Each record should be given again exactly, and any picture in it left out.

(Dataset entries)
───

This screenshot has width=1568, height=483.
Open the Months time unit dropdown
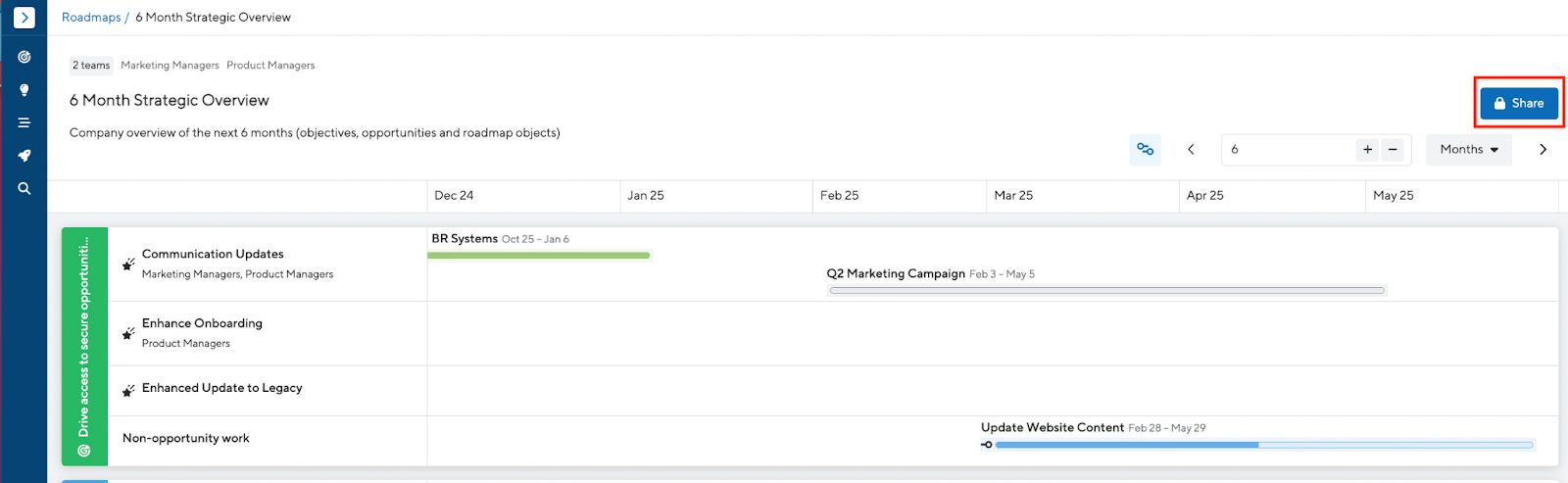[1468, 149]
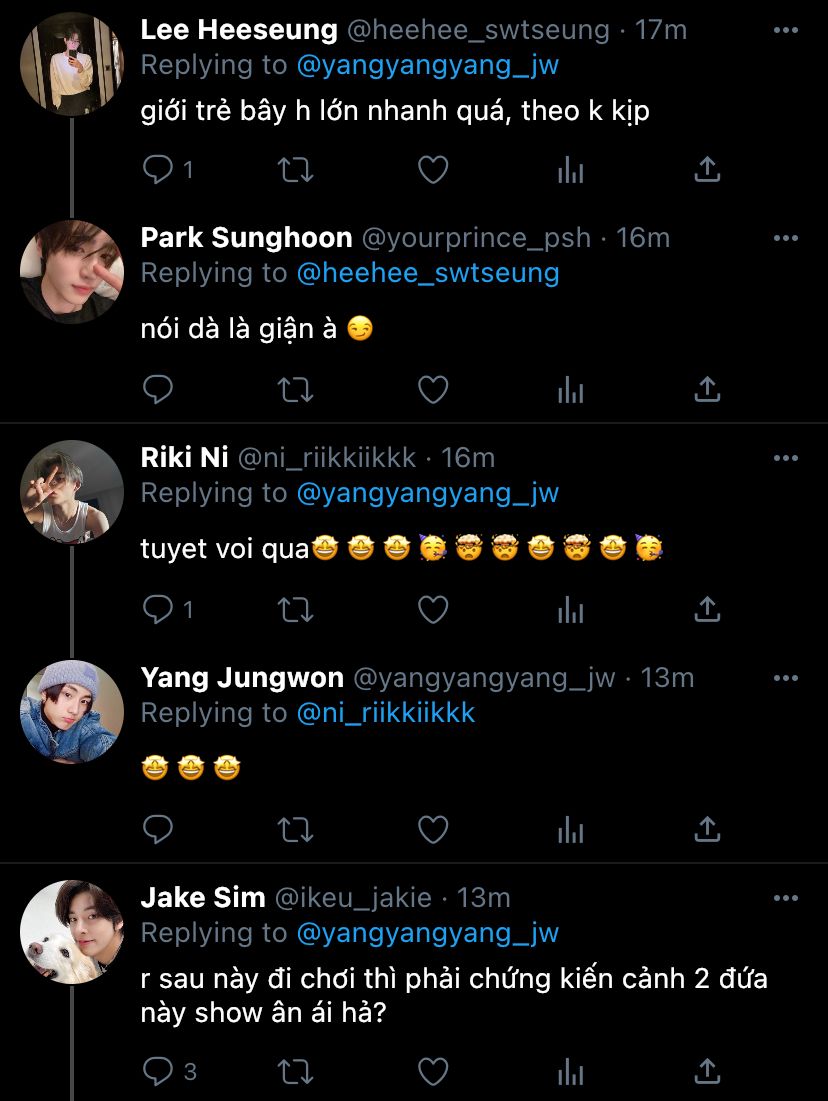This screenshot has height=1101, width=828.
Task: Share Yang Jungwon's emoji reply
Action: pos(707,829)
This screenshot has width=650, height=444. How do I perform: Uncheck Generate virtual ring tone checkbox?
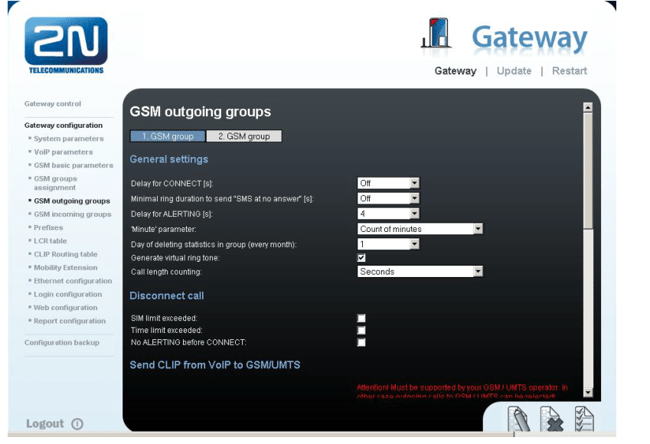[x=361, y=258]
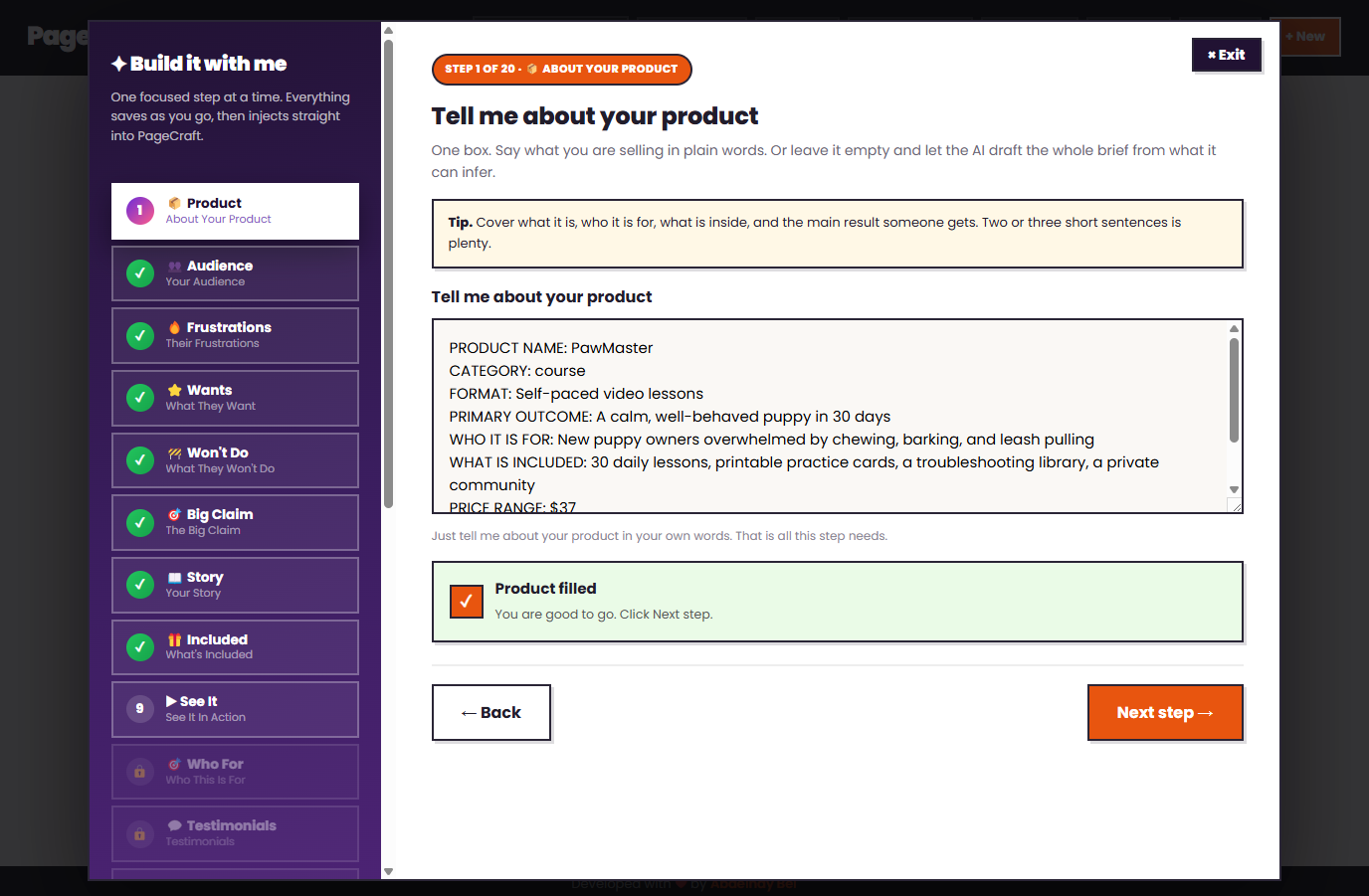Toggle the orange Product filled checkbox
Screen dimensions: 1369x896
(466, 601)
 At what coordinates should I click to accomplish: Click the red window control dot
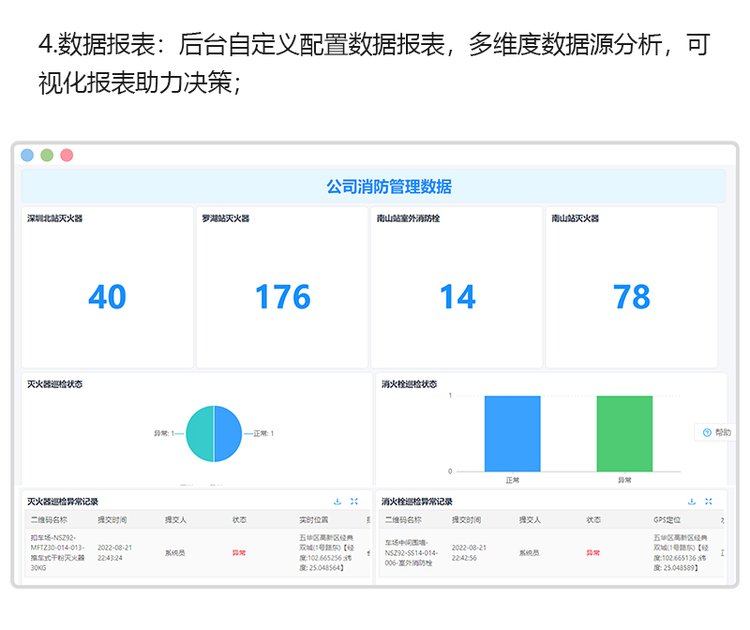(x=67, y=155)
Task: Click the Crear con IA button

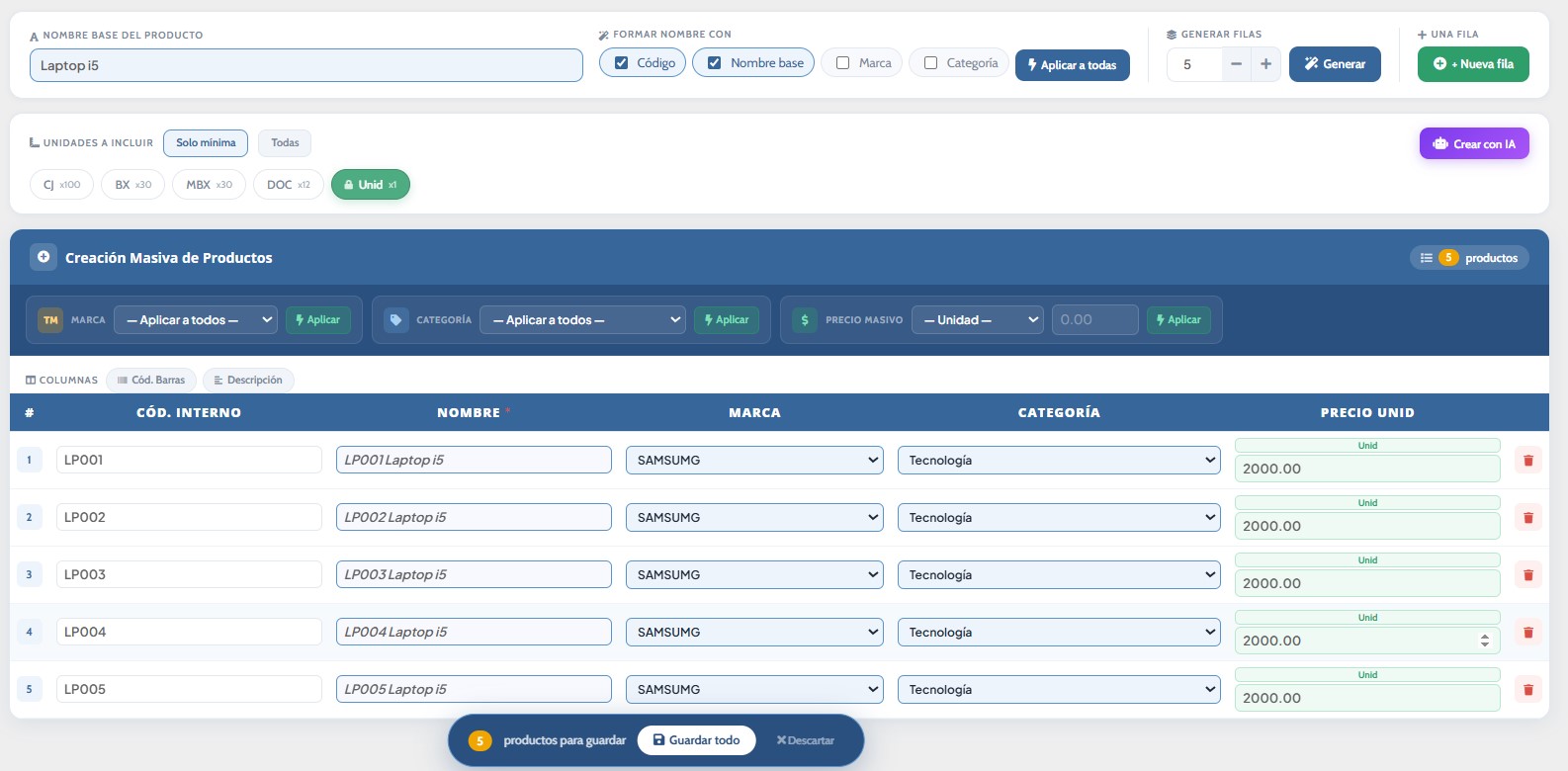Action: click(x=1473, y=144)
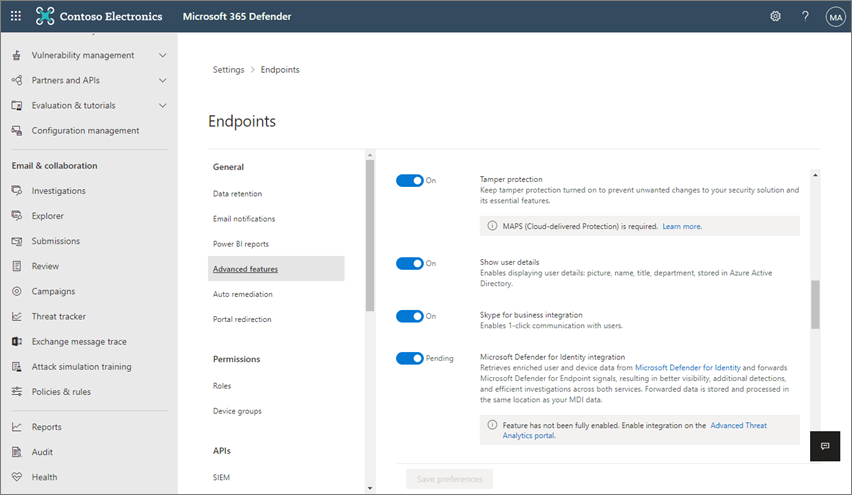Click the help question mark icon

click(805, 16)
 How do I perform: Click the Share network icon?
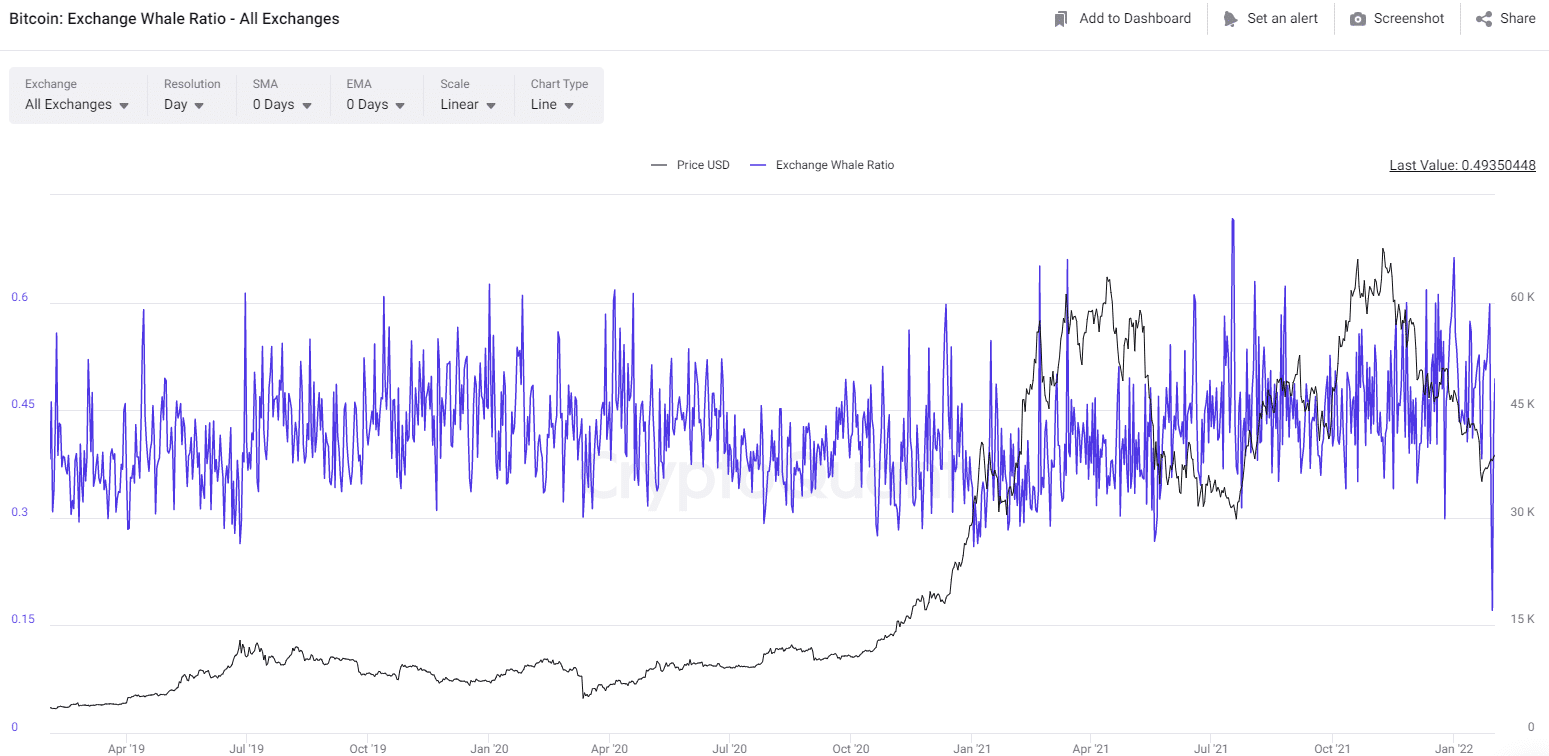pos(1484,19)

───

● SOLVED PROBLEM
This screenshot has width=1568, height=483.
Open the Months time unit dropdown
[1468, 149]
This screenshot has height=1101, width=828.
Task: Share Yang Jungwon's emoji reply
Action: pos(707,829)
This screenshot has width=650, height=444. How do I perform: Uncheck Generate virtual ring tone checkbox?
[x=361, y=258]
Toggle the orange Product filled checkbox
Screen dimensions: 1369x896
(466, 601)
 At what coordinates should I click to accomplish: Click the red window control dot
(x=67, y=155)
Task: Click the Crear con IA button

Action: click(x=1473, y=144)
Click the help question mark icon

click(805, 16)
 How do I perform: Click the Share network icon?
pos(1484,19)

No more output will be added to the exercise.